POLITICS
21.02.24 15:44
Georgian Finance Minister Lasha Khutsishvili on Wednesday told the country’s Parliament its recent macroeconomic parameters “are on par with or exceed” those of European Union member and candidate countries.
Speaking in the Minister's Hour format to answer questions by MPs, Khutsishvili said the country has achieved a “high rate” of economic growth, low inflation rate, low Government debt and budget deficit, and ensured a “speedy” recovery of macroeconomic and fiscal parameters after the Covid-19 pandemic.
The Minister added the pandemic-induced lag had been “completely eliminated” in terms of economic growth, and the economy had returned to its pre-Covid trends.
He said the International Monetary Fund had forecast that Georgia's gross domestic product per capita, adjusted for purchasing power, would reach up to 45 percent of the EU's median indicator by 2024.
Khutsishvili told the MPs Georgia had also received the “best result” among the 59 countries evaluated by the Public Expenditure and Financial Accountability methodology.
We have the highest scores in 20 out of 31 indicators in the recent assessment.

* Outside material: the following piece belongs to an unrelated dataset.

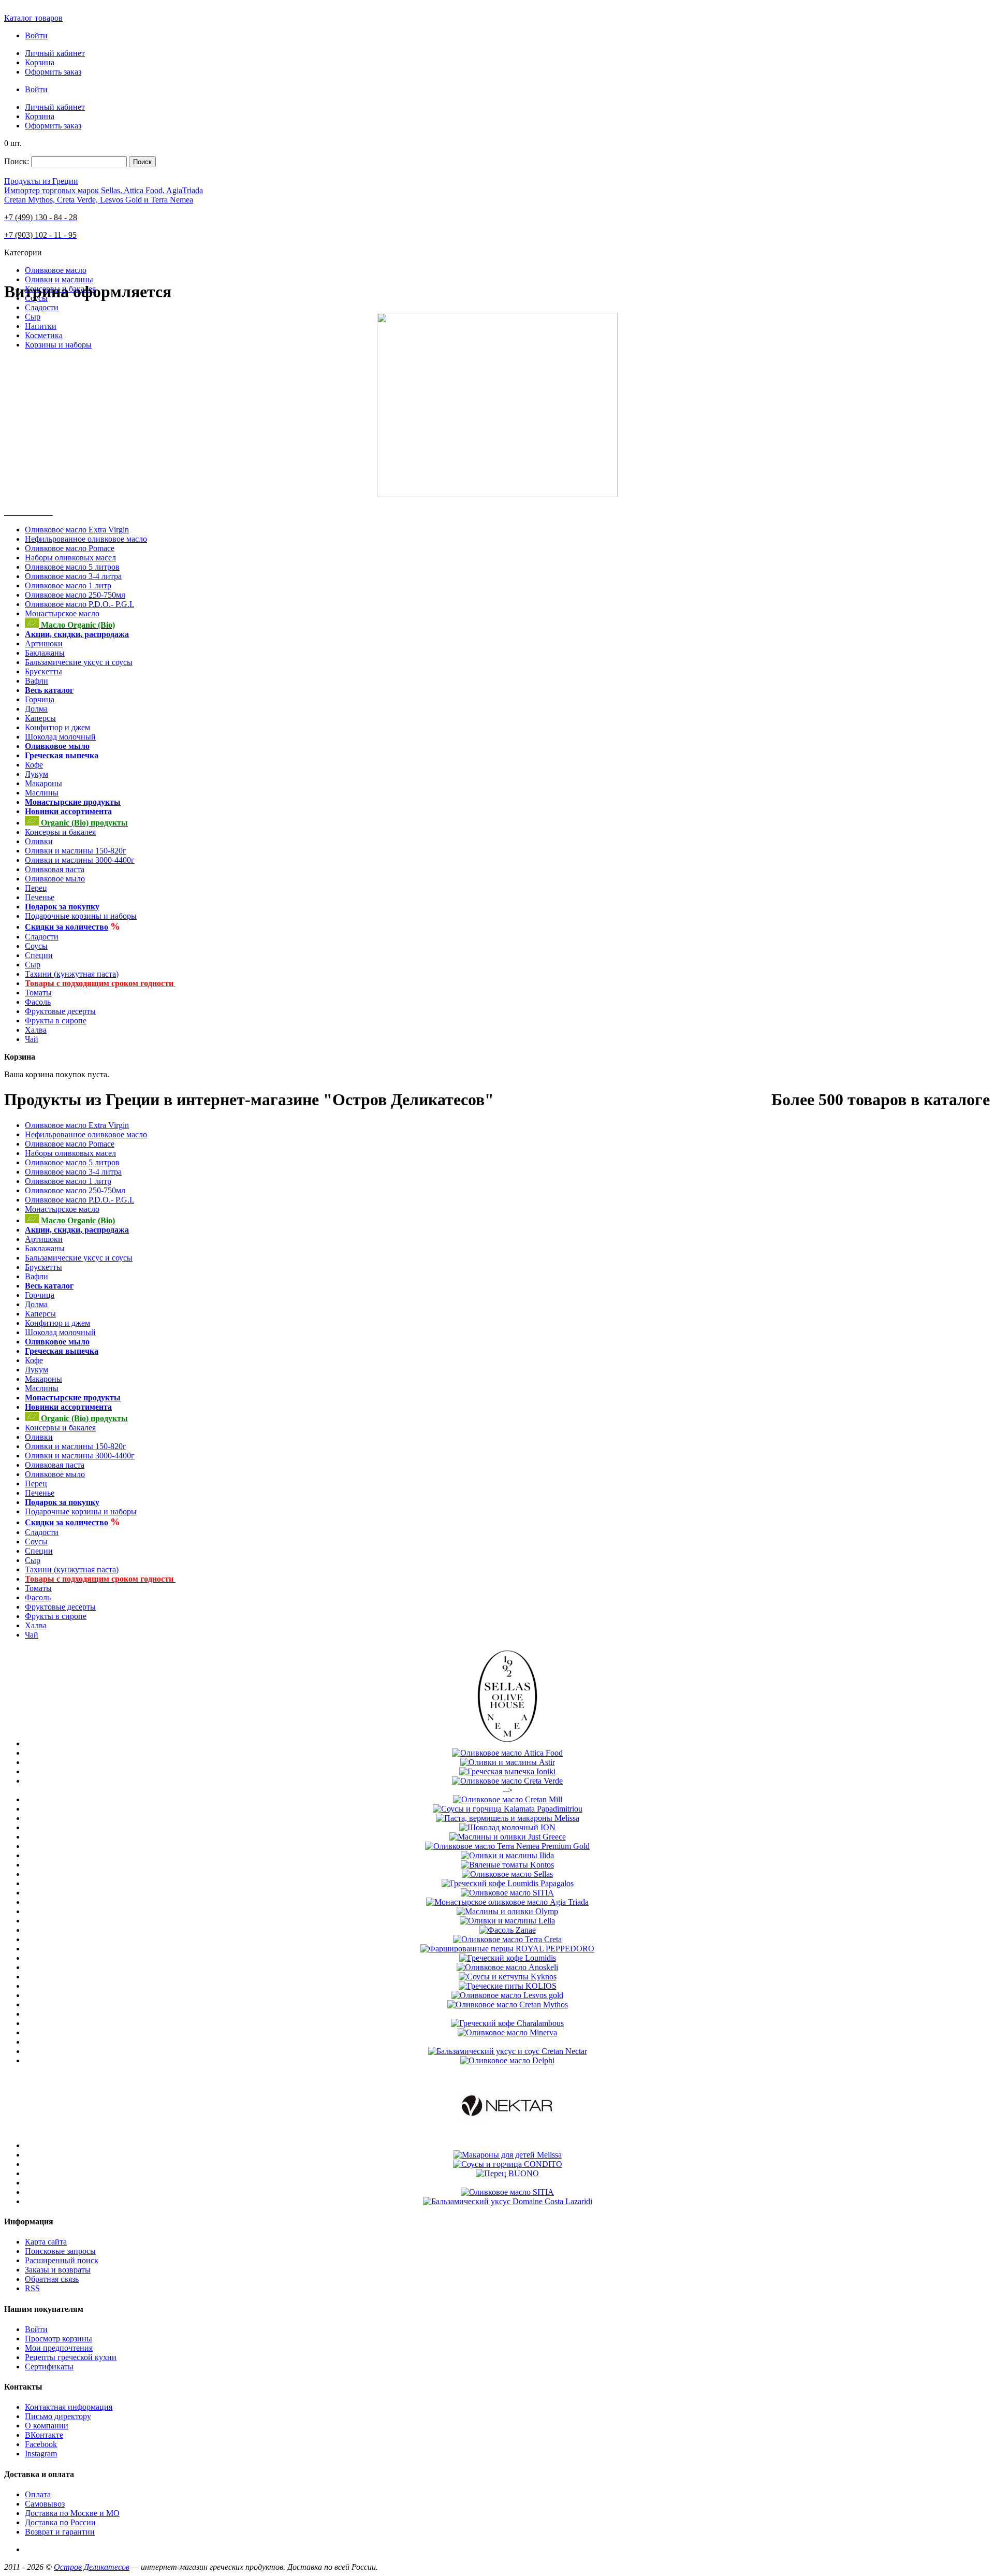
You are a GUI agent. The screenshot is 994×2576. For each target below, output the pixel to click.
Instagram (41, 2453)
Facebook (41, 2444)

It is important that the strategy is focused on improving the management of public finances not only at the central but also at the municipal level”, the Minister said, adding a “new direction” of the state strategy was to start evaluating the effectiveness of budget programmes.
He said Georgia, as a candidate for EU membership, had joined the methodology developed by the European Commission for candidate countries for the first time to prepare the medium-term programme of economic reforms and submitted the Programme of Economic Reforms for 2024-2026 within the set deadline.
This document serves as a medium-term expenditure planning tool for candidate countries”, the Minister explained.
He said changes had been made in tax and customs legislation based on the Association Agreement signed between Georgia and the EU in 2014, which had created an “important prerequisite” for making it easier for domestic businesses to operate in the bloc and other countries.
Khutsishvili said work was ongoing to conclude double taxation avoidance deals and to renew existing agreements.
Presently, the agreement is in effect with 58 countries. In 2023, the agreement with Poland and Kyrgyzstan came into force. Negotiations have been conducted with Montenegro and Malaysia to finalise an agreement”, he said.
The official highlighted “achievements” of 2023, including the launch of a new payment debt management system to prevent payment evasion, and introduction of a new computerised transit system to allow international shipping companies to use a single electronic transit declaration in domestic customs without “any additional formalities”.
This means goods can be shipped without any interruptions in both the EU and the countries of the Common Transit Convention”, Khutsishvili said.